§ Goal of the exercise:
The expected output is the line bearing "Select the Module Data Only radio button" followed by all remaining lines of the records, each restated word for word.

§ Source material:

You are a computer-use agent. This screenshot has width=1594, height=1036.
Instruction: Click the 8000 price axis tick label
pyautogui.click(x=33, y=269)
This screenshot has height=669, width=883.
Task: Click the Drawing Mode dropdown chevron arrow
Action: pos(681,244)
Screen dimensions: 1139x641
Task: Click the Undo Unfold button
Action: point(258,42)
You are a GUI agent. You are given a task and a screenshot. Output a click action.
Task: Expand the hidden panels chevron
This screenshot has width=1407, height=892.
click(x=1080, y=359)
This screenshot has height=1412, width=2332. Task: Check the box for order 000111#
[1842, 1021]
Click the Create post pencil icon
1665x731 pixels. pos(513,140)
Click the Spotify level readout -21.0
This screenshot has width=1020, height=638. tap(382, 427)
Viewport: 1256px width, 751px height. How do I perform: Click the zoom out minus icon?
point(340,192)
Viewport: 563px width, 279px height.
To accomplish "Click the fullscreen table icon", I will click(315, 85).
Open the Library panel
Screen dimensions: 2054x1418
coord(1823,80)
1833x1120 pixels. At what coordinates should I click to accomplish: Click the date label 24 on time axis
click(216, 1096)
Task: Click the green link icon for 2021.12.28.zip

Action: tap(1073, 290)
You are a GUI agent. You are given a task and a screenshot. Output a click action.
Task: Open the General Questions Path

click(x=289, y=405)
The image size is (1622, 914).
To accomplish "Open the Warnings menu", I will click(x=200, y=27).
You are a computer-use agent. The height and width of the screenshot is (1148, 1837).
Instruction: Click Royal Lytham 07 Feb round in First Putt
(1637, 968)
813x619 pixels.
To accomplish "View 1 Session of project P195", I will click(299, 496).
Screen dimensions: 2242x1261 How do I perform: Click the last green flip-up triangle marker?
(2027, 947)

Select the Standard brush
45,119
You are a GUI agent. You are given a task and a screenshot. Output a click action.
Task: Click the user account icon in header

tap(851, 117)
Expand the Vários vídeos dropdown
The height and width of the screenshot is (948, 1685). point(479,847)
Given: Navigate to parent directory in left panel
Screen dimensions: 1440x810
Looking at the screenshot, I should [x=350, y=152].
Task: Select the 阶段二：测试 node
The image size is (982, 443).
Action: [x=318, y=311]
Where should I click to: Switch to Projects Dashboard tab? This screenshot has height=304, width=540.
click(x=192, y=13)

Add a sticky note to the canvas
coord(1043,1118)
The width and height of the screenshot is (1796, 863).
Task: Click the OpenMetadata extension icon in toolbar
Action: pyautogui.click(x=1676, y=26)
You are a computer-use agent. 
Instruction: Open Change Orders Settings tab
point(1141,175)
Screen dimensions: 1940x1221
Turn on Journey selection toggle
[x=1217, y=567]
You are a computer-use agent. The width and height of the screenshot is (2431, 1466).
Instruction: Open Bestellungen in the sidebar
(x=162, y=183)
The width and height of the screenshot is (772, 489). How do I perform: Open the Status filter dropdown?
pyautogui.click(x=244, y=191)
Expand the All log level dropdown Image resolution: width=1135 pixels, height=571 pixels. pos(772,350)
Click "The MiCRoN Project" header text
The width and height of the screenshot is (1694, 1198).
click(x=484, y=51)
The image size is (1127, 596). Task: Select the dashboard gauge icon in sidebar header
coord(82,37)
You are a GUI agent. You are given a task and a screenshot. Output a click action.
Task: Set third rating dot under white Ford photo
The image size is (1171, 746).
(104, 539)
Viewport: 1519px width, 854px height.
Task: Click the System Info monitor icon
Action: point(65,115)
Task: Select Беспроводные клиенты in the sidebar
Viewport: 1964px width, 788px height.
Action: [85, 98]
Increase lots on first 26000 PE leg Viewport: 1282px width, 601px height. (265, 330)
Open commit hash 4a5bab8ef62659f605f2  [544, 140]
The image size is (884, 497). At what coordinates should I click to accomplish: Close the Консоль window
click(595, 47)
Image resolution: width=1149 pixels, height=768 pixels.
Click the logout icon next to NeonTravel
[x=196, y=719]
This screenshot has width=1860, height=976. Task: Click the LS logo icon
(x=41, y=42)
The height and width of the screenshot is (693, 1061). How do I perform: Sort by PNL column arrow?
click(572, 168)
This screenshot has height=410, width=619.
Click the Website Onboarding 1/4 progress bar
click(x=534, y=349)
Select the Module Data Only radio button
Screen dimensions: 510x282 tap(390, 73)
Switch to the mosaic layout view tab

§ Finished task:
Select the Module Data Only radio button
Screen dimensions: 510x282 tap(390, 73)
Switch to the mosaic layout view tab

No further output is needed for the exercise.